### [Page extract]
%%

Skip to main content

Introduction to Headlamp KAITO

Latest Release: August 5th, 2025 — Headlamp-KAITO v0.0.6

First Release: June 25th, 2025 — Headlamp-KAITO v0.0.1

Purpose

Headlamp-KAITO is a Headlamp plugin that enhances the KAITO VSCode Extension By integrating directly with Headlamp, it eliminates the need for complex CLI commands or manual YAML editing, streamlining GPU node provisioning and AI model deployment with Kubernetes. This plugin bridges Headlamp’s Kubernetes cluster management with KAITO’s AI orchestration tools, allowing users to seamlessly deploy, monitor, and interact with AI models. It also features a built-in AI chat assistant, providing a powerful, interactive experience—all within the Headlamp UI.

Key Features

The Headlamp KAITO plugin offers the following features:

  • Modern, Intuitive Interface: Use KAITO directly within Headlamp through a streamlined UI that removes the need for manual CLI commands and simplifies Kubernetes workflows.

%%

Records for locating the described items:

%%

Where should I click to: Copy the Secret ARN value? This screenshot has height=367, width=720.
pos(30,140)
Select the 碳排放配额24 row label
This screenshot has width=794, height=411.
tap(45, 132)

%%

### [Required tasks]
1. Translate this sentence from the Headlamp KAITO page into Spanish: "It also features a built-in AI chat assistant, providing a powerful, interactive experience—all within the Headlamp UI."
2. The Purpose section of the Headlamp KAITO page names the things users can do with AI models through the plugin. List every one of them.
3. Transcribe the Headlamp KAITO page, starting with "Introduction to Headlamp" and going on through "the Headlamp UI.".
These items have no connection to the Headlamp KAITO page.

### [Answers for this exercise]
1. También incluye un asistente de chat con IA integrado, que ofrece una experiencia potente e interactiva, todo dentro de la interfaz de usuario de Headlamp.

2.
- Deploy
- Monitor
- Interact with

3.
Introduction to Headlamp KAITO

Latest Release: August 5th, 2025 — Headlamp-KAITO v0.0.6

First Release: June 25th, 2025 — Headlamp-KAITO v0.0.1

Purpose

Headlamp-KAITO is a Headlamp plugin that enhances the KAITO VSCode Extension By integrating directly with Headlamp, it eliminates the need for complex CLI commands or manual YAML editing, streamlining GPU node provisioning and AI model deployment with Kubernetes. This plugin bridges Headlamp’s Kubernetes cluster management with KAITO’s AI orchestration tools, allowing users to seamlessly deploy, monitor, and interact with AI models. It also features a built-in AI chat assistant, providing a powerful, interactive experience—all within the Headlamp UI.